From approximately 1950 to 1975, the United States treated Japan as a beloved ward, indulging its every economic need and proudly patronizing it as a star capitalist pupil. The United States sponsored Japan’s entry into many international institutions, like the United Nations and the Organization for Economic Cooperation and Development, well before a post–World War II global consensus in favor of Japan had developed. It also transferred crucial technologies to the Japanese on virtually concessionary terms and opened its markets to Japanese products while tolerating Japan’s protection of its own domestic market. It even supported the Japanese side in all claims by individual American firms that they had been damaged by Japanese competitors. In addition, the United States allowed Japan to retain an artificially undervalued currency in order to give its exports a price advantage for well over a decade longer than it did any of the rebuilt European economies.
We proclaimed Japan a democracy and a model of what free markets could achieve while simultaneously helping to rig both its economic and political systems. We used the CIA to finance the ruling party and engaged in all manner of dirty tricks to divide and discredit domestic socialists.1 In this process there was much self-deception. For far too long America’s leading officials insisted that Japan could never be an economic competitor of the United States’. President Eisenhower’s secretary of state John Foster Dulles was, for example, convinced that while the Japanese might be able to sell shirts, pajamas, “and perhaps cocktail napkins” to the American market, little else was possible for them.2 Americans did not wake up to Japan’s competitive challenge until their steel, consumer electronics, robotics, automotive, camera, and semiconductor industries were virtually extinct or fighting for their lives.
After the “security treaty riots” of 1960, when a Japanese mass movement tried to prevent the signing of a treaty that would perpetuate the basing of American troops in Japan and Okinawa, the United States moved its campaign to portray Japan as a model democracy into high gear. It appointed as ambassador the well-known Harvard historian of Japan Edwin O. Reischauer, who was married to a Japanese woman from a distinguished political family. His job was to repair the damage to the image of Japanese-American amity caused by the 1960 riots, which to many Asians appeared to be a Japanese equivalent to the Budapest uprising of 1956. Reischauer was to “reopen a dialogue” with the alienated Japanese left while shoring up the conservative Liberal Democratic Party, its aging rightists from prewar and wartime governments now screened from public view while it emphasized economic growth over democracy.

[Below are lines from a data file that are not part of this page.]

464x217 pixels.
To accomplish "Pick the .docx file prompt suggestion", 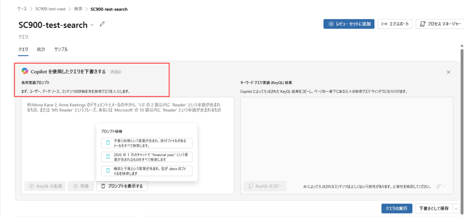I will click(147, 170).
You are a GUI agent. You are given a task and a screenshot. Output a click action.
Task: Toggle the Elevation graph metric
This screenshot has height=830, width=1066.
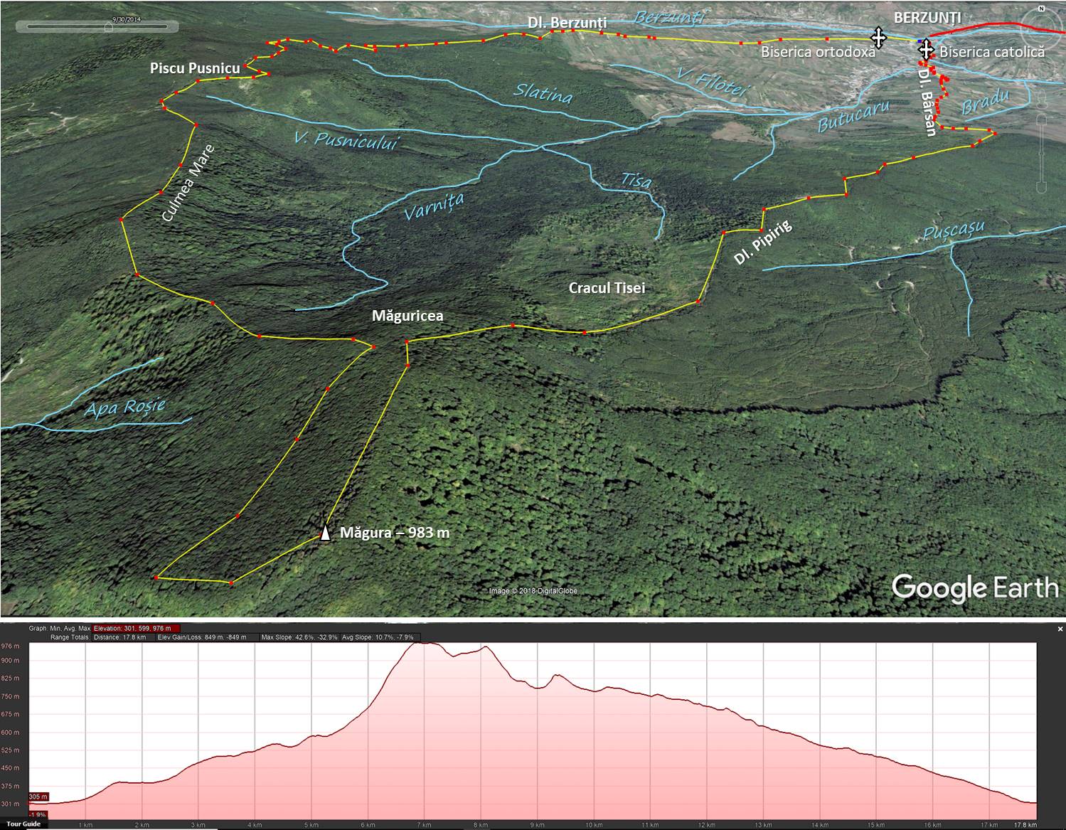point(136,629)
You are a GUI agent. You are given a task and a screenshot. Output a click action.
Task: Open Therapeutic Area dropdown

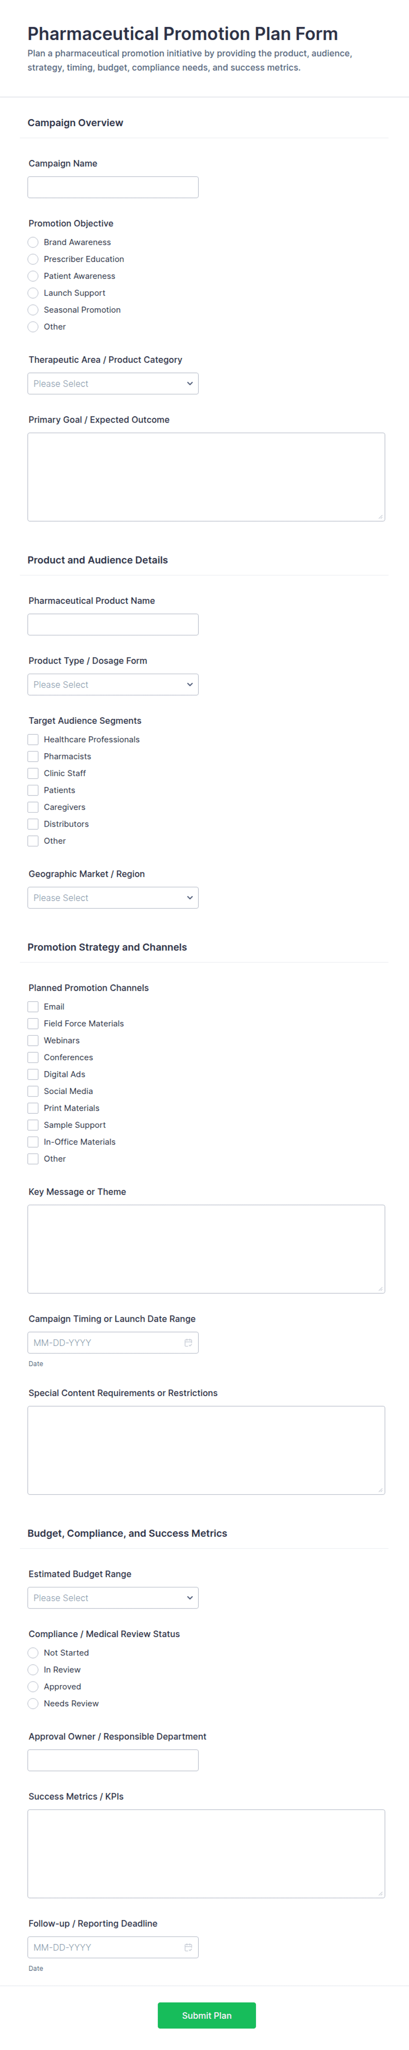tap(113, 384)
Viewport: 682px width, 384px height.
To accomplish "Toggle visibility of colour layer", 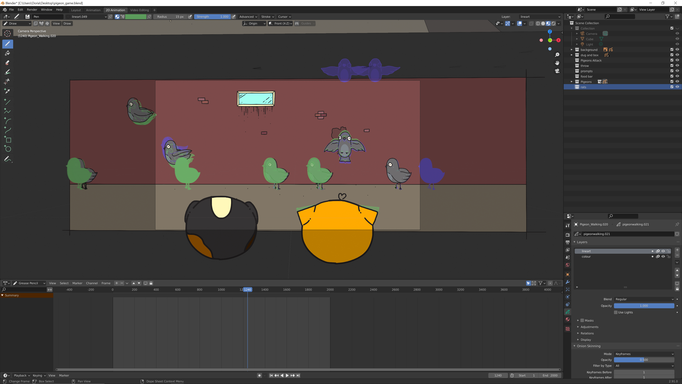I will [x=663, y=257].
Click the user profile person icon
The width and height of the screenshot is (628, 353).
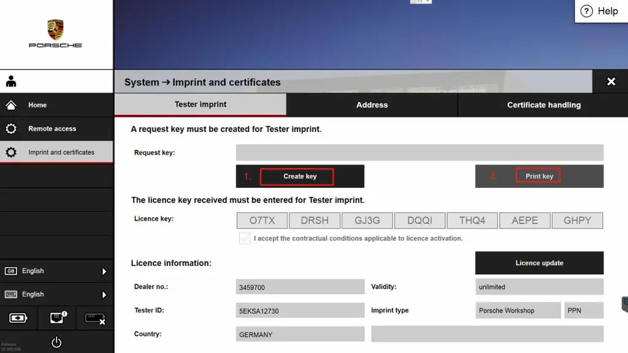click(11, 82)
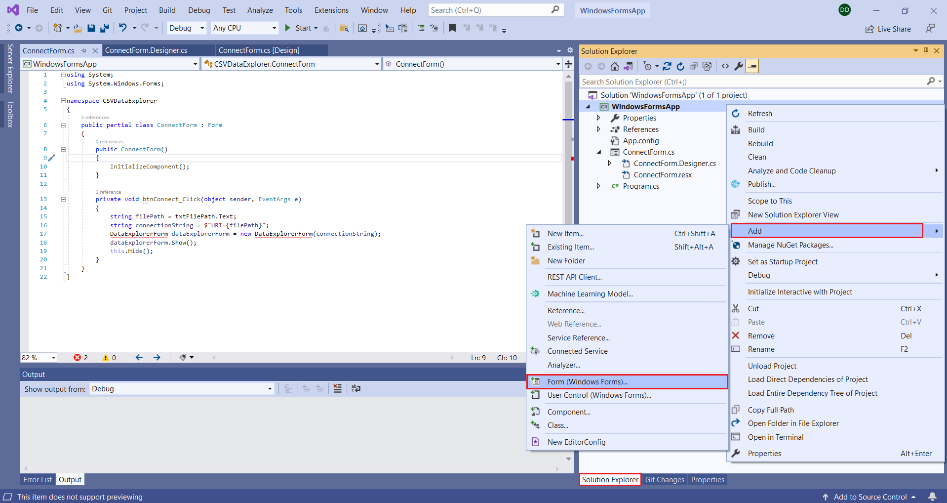947x503 pixels.
Task: Expand the Program.cs tree node
Action: coord(598,186)
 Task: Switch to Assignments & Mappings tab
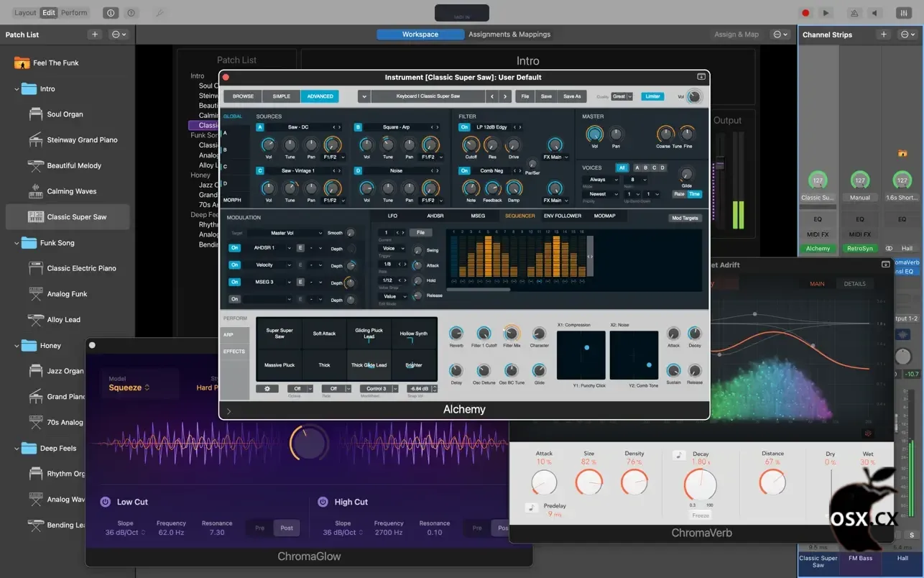click(509, 35)

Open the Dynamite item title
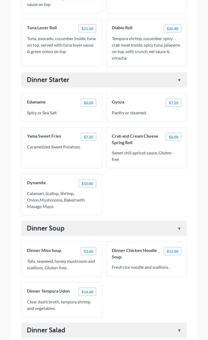click(36, 183)
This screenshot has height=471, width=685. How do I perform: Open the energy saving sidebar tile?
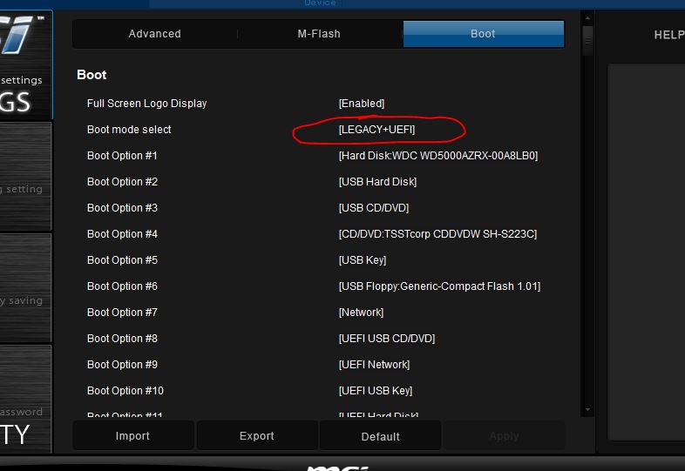(24, 287)
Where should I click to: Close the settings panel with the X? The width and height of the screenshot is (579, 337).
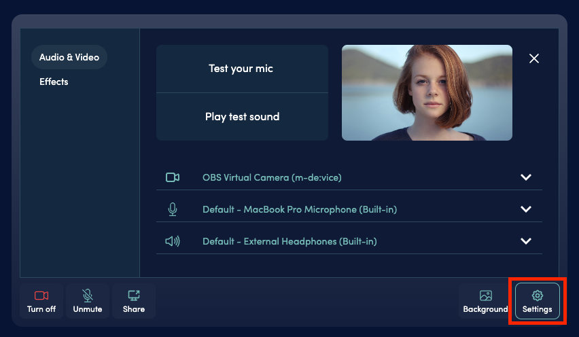point(534,58)
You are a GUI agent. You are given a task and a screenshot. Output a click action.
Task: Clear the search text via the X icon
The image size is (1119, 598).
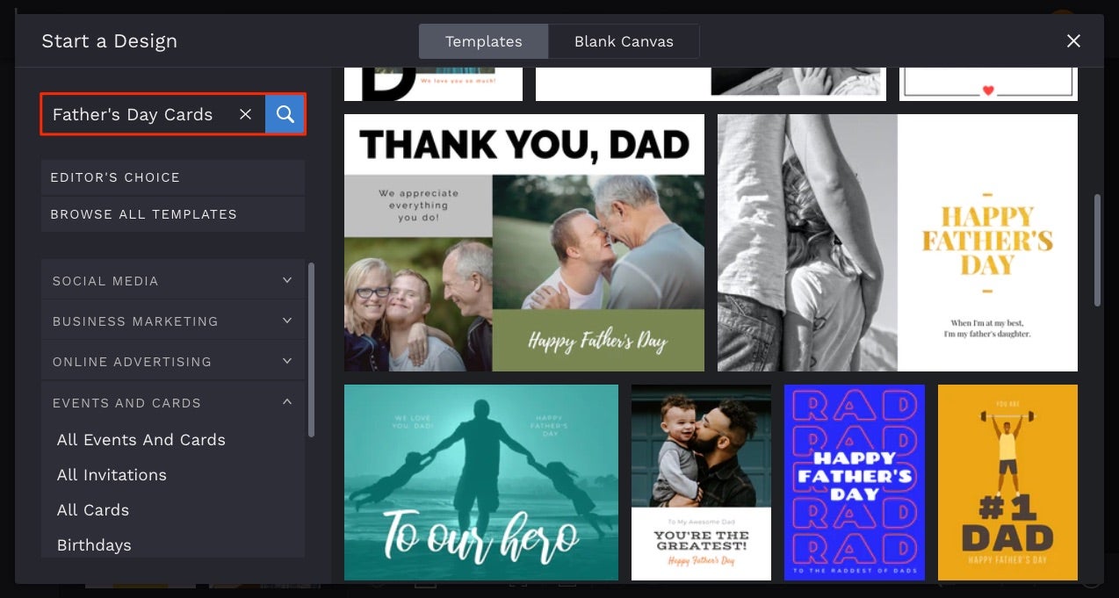pyautogui.click(x=245, y=113)
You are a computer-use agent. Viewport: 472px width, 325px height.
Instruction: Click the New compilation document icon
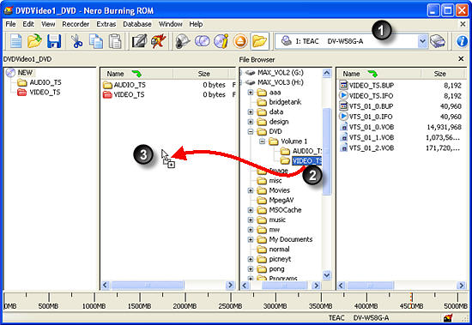(x=15, y=41)
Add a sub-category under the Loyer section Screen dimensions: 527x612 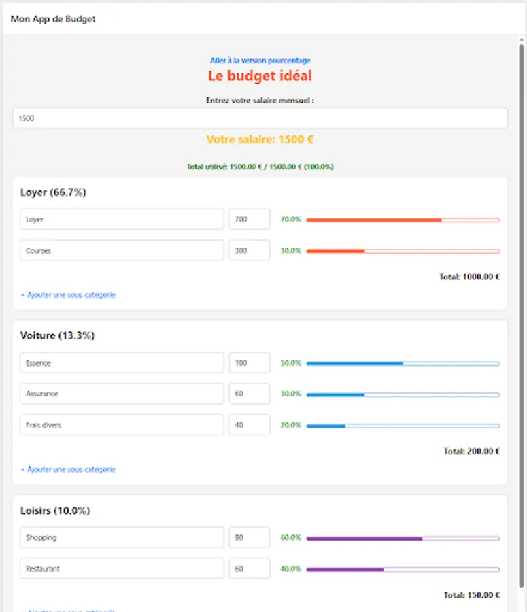(x=68, y=295)
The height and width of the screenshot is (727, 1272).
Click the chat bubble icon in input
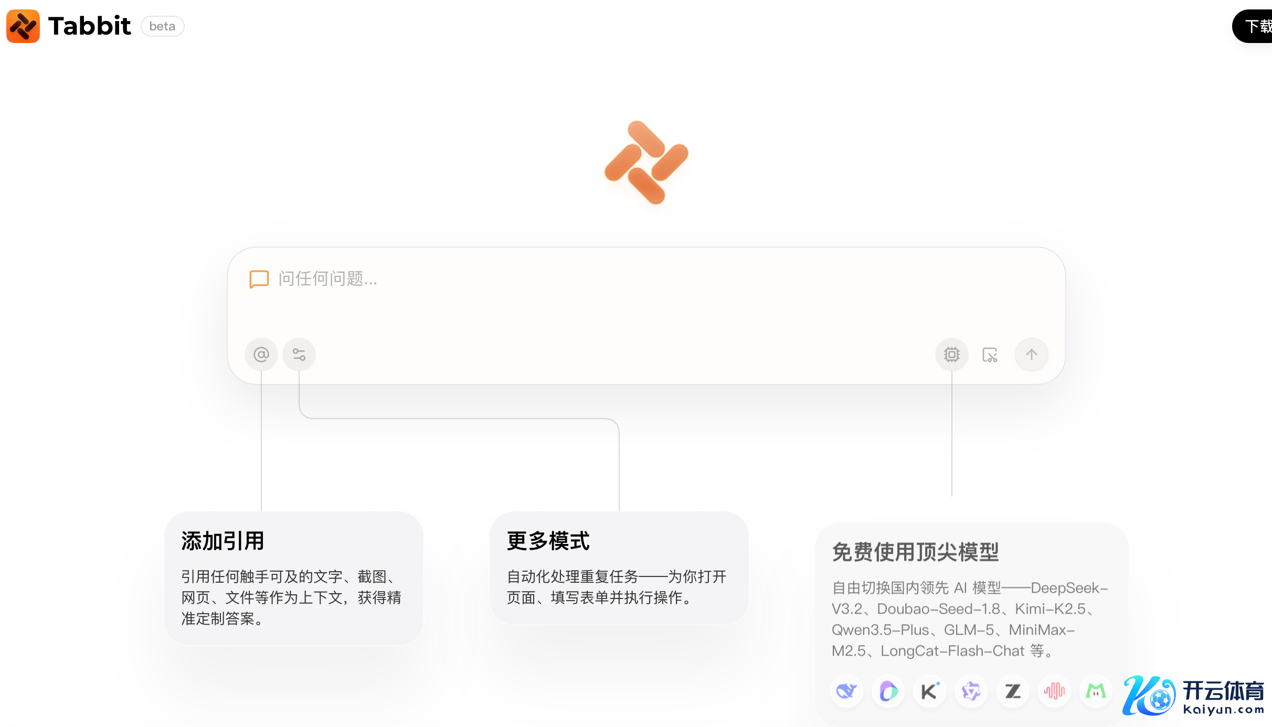click(259, 279)
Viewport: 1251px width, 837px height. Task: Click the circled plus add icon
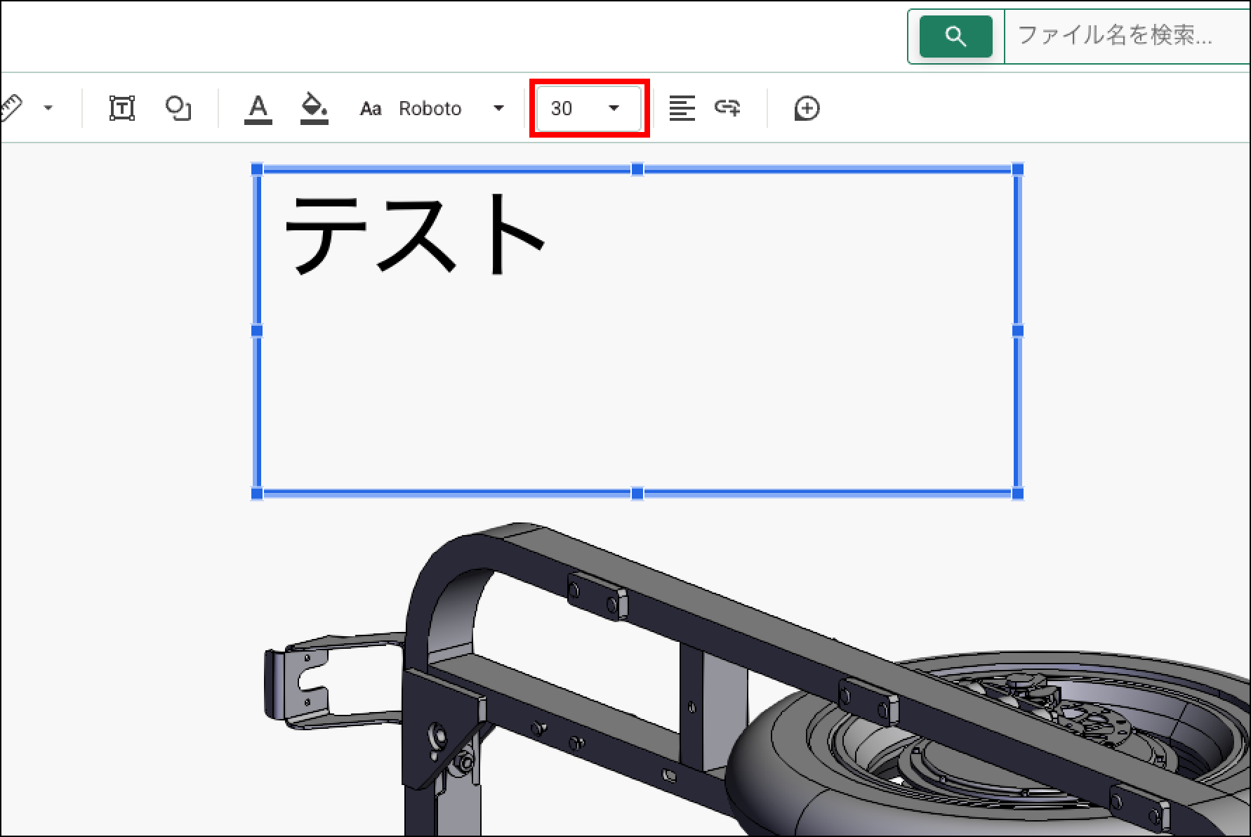click(807, 108)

Perhaps Reischauer’s most influential step was to endorse in his own extensive writings and speeches of the time a movement among American academic specialists to rewrite the history of modern Japan as a case study of successful “modernization.” So-called modernization theory flourished in the United States during the 1960s just as the Japanese economy “took off” (to use that famous term of the modernization theorists), achieving double-digit growth rates. This new approach to Japan traced the country’s course of development from the Meiji Restoration of 1868, which was Japan’s debut as a unified nation rather than a collection of feudal states. It contrasted Japan’s achievement of great-power status with the dependency and susceptibility to colonialism of the rest of Asia, particularly China. It stressed how the initial authoritarianism of the Meiji oligarchs evolved into a toleration of political parties during the 1920s, producing at least the possibility of parliamentary democracy. The theory drew attention to how the “liberal” 1920s, although ultimately destroyed by reaction and militarism after 1931, provided precedents for reform that many Japanese leaders seized upon when genuine democratization got under way during the American occupation.